§ **Set exercise**
Copy out every line of the records below exactly as it appears, with no changes.

A block of data:
* start *

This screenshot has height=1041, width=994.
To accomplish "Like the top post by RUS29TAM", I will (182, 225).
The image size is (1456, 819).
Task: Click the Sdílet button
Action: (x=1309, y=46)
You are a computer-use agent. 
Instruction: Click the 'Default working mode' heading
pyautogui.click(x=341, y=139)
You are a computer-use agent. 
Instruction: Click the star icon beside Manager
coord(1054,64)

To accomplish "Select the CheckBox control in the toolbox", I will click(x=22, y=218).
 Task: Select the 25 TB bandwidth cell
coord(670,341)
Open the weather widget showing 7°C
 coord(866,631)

* end *

§ **Solution to this task**
This screenshot has height=1041, width=994.
To accomplish "Like the top post by RUS29TAM", I will (182, 225).
The image size is (1456, 819).
Task: Click the Sdílet button
Action: (x=1309, y=46)
You are a computer-use agent. 
Instruction: Click the 'Default working mode' heading
pyautogui.click(x=341, y=139)
You are a computer-use agent. 
Instruction: Click the star icon beside Manager
coord(1054,64)

To accomplish "Select the CheckBox control in the toolbox", I will click(x=22, y=218).
 Task: Select the 25 TB bandwidth cell
coord(670,341)
Open the weather widget showing 7°C
 coord(866,631)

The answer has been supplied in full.